# To do
Starting at the first line of the data below, write out each line exactly until you reach the line containing "Task: Click the Paste tags button", and include that line too.

Dataset entries
--
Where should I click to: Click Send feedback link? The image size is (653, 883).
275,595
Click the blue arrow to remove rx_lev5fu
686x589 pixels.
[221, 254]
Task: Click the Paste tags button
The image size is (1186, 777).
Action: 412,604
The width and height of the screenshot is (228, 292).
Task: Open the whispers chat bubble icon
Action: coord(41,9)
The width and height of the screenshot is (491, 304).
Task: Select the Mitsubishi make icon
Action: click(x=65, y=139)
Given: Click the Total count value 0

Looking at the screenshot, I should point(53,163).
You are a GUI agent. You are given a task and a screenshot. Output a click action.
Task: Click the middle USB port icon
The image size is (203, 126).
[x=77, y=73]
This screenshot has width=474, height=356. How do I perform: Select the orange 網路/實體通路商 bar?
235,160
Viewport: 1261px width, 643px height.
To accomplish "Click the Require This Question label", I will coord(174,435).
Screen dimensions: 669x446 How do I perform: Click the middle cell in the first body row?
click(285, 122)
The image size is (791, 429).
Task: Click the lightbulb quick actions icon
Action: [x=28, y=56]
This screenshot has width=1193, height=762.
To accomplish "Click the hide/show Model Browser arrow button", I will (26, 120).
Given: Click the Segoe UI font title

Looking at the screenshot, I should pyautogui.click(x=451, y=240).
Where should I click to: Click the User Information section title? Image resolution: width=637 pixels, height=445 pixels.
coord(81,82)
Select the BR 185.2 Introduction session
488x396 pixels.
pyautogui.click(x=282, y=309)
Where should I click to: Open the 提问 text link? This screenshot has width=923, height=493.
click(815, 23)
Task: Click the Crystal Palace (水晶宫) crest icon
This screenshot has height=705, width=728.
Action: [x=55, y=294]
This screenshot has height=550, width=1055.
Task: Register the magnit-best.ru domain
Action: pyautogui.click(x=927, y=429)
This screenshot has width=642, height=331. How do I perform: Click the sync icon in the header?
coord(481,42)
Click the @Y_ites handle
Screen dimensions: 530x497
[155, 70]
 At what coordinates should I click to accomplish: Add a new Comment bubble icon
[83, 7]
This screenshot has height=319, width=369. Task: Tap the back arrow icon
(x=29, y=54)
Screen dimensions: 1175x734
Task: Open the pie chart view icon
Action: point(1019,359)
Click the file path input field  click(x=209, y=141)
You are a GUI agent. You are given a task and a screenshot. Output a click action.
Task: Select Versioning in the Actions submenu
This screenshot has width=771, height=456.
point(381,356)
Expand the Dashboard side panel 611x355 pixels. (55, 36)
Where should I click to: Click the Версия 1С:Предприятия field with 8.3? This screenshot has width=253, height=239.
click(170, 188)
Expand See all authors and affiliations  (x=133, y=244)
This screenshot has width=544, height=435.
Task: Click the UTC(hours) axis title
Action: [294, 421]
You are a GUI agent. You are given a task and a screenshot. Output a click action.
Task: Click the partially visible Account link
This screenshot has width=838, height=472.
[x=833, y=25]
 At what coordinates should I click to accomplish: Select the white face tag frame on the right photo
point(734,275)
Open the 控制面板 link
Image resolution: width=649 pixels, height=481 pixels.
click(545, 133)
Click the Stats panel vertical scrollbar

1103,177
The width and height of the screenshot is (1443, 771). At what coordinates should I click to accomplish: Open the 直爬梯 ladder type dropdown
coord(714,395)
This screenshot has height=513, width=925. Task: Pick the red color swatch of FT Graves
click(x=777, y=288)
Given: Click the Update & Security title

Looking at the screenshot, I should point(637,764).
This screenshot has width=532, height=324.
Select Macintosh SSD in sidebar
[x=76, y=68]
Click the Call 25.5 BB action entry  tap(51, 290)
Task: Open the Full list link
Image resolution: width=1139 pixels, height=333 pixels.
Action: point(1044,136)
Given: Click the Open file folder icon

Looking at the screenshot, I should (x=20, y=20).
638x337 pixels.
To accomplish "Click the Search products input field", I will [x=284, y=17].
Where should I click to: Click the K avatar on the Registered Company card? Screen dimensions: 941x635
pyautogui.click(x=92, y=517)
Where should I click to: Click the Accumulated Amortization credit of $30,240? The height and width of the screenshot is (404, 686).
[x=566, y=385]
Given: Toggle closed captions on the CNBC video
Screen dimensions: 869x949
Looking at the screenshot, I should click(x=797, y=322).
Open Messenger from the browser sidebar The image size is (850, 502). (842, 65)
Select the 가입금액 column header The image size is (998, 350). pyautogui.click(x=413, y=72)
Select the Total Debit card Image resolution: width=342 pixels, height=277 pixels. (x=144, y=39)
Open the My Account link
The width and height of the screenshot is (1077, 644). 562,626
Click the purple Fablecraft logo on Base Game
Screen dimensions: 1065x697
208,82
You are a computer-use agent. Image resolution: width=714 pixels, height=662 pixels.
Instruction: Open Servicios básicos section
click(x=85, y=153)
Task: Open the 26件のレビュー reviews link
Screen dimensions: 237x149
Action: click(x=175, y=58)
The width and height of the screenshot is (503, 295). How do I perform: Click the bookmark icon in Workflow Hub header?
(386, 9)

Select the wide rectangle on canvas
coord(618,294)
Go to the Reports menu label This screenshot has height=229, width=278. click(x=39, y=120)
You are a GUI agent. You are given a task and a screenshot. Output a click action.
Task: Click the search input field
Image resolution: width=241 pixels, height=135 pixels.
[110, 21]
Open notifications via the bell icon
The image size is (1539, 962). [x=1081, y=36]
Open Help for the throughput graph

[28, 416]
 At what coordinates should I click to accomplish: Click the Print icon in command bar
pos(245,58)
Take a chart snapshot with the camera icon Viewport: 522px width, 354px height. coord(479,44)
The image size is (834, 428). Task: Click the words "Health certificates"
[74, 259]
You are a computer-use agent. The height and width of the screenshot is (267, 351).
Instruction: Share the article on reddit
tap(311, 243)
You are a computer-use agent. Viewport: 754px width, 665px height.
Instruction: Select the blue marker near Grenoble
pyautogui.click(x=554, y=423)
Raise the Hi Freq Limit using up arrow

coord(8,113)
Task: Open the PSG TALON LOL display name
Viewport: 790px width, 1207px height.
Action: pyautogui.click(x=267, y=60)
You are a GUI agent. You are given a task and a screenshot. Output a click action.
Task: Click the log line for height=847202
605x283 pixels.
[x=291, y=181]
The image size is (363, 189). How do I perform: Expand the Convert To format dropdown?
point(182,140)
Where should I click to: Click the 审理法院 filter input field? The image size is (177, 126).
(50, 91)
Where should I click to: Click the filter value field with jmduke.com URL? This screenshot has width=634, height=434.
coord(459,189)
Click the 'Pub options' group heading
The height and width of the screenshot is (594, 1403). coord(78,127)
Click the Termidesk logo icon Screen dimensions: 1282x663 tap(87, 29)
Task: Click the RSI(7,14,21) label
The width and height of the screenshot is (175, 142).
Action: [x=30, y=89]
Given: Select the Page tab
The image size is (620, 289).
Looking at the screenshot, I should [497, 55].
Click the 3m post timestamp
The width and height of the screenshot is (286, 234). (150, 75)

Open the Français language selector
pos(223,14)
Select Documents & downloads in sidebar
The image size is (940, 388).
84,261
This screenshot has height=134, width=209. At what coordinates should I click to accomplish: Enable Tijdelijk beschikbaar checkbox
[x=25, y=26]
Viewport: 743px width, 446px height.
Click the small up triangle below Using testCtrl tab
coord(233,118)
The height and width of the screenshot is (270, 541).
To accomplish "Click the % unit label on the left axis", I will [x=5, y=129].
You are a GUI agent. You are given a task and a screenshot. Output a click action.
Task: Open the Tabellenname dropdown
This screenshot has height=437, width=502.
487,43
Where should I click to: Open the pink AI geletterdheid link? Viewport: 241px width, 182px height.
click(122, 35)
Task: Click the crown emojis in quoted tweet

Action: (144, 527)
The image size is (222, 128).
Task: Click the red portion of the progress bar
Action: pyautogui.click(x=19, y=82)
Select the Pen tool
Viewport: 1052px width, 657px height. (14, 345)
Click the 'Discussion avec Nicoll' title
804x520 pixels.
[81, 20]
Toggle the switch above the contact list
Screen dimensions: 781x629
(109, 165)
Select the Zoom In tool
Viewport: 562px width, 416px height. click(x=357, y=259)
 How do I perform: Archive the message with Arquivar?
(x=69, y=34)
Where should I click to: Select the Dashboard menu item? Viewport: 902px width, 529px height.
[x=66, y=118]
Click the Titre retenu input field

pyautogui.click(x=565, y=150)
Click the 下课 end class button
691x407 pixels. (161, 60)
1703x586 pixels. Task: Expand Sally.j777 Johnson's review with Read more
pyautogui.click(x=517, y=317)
--
# Result of the task
Where should I click to: Click Send feedback link? The image size is (653, 883).
275,595
Click the blue arrow to remove rx_lev5fu
686x589 pixels.
[221, 254]
Task: Click the Paste tags button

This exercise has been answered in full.